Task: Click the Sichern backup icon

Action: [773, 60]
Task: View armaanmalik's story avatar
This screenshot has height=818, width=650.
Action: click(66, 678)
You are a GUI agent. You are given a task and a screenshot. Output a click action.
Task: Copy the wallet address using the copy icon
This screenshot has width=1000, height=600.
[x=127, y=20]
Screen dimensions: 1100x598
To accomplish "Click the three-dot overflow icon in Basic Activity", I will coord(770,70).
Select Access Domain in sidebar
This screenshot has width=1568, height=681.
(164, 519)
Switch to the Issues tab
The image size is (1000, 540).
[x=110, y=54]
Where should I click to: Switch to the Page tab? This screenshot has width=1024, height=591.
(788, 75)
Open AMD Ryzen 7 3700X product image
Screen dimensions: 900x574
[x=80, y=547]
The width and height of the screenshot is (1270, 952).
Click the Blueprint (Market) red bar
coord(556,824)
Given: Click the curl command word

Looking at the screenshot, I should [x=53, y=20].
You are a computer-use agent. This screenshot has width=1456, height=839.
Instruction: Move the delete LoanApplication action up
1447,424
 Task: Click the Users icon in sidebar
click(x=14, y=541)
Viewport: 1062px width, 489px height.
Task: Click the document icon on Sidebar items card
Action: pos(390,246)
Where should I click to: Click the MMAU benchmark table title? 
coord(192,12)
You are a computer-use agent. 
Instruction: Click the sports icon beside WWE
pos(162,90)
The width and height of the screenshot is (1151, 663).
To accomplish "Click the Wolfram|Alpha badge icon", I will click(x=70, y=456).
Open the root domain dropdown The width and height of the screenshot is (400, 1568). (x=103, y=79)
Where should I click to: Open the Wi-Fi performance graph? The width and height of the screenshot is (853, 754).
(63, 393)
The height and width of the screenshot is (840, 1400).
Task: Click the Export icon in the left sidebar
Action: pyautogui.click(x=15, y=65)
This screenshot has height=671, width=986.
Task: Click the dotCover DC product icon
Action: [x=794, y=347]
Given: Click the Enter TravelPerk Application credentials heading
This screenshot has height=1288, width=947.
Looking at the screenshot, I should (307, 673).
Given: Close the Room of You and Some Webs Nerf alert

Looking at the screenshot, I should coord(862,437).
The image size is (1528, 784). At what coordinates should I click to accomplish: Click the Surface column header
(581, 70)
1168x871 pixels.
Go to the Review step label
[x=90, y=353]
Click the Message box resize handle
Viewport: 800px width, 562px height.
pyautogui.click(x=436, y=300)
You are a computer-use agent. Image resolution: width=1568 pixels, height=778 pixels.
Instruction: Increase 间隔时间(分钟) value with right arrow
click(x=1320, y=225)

Exercise brief:
Output each entry once again, exactly as shown above.

Your response:
Task: Click the Sichern backup icon

Action: [773, 60]
Task: View armaanmalik's story avatar
This screenshot has height=818, width=650.
Action: click(66, 678)
You are a GUI agent. You are given a task and a screenshot. Output a click action.
Task: Copy the wallet address using the copy icon
This screenshot has width=1000, height=600.
[x=127, y=20]
Screen dimensions: 1100x598
To accomplish "Click the three-dot overflow icon in Basic Activity", I will coord(770,70).
Select Access Domain in sidebar
This screenshot has width=1568, height=681.
(164, 519)
Switch to the Issues tab
The image size is (1000, 540).
[x=110, y=54]
Where should I click to: Switch to the Page tab? This screenshot has width=1024, height=591.
(788, 75)
Open AMD Ryzen 7 3700X product image
Screen dimensions: 900x574
[x=80, y=547]
The width and height of the screenshot is (1270, 952).
Click the Blueprint (Market) red bar
coord(556,824)
Given: Click the curl command word

Looking at the screenshot, I should [x=53, y=20].
You are a computer-use agent. This screenshot has width=1456, height=839.
Instruction: Move the delete LoanApplication action up
1447,424
 Task: Click the Users icon in sidebar
click(x=14, y=541)
Viewport: 1062px width, 489px height.
Task: Click the document icon on Sidebar items card
Action: pos(390,246)
Where should I click to: Click the MMAU benchmark table title? 
coord(192,12)
You are a computer-use agent. 
Instruction: Click the sports icon beside WWE
pos(162,90)
The width and height of the screenshot is (1151, 663).
To accomplish "Click the Wolfram|Alpha badge icon", I will click(x=70, y=456).
Open the root domain dropdown The width and height of the screenshot is (400, 1568). (x=103, y=79)
Where should I click to: Open the Wi-Fi performance graph? The width and height of the screenshot is (853, 754).
(63, 393)
The height and width of the screenshot is (840, 1400).
Task: Click the Export icon in the left sidebar
Action: pyautogui.click(x=15, y=65)
This screenshot has height=671, width=986.
Task: Click the dotCover DC product icon
Action: [x=794, y=347]
Given: Click the Enter TravelPerk Application credentials heading
This screenshot has height=1288, width=947.
Looking at the screenshot, I should (307, 673).
Given: Close the Room of You and Some Webs Nerf alert

Looking at the screenshot, I should coord(862,437).
The image size is (1528, 784). At what coordinates should I click to accomplish: Click the Surface column header
(581, 70)
1168x871 pixels.
Go to the Review step label
[x=90, y=353]
Click the Message box resize handle
Viewport: 800px width, 562px height.
pyautogui.click(x=436, y=300)
You are a computer-use agent. Image resolution: width=1568 pixels, height=778 pixels.
Instruction: Increase 间隔时间(分钟) value with right arrow
click(x=1320, y=225)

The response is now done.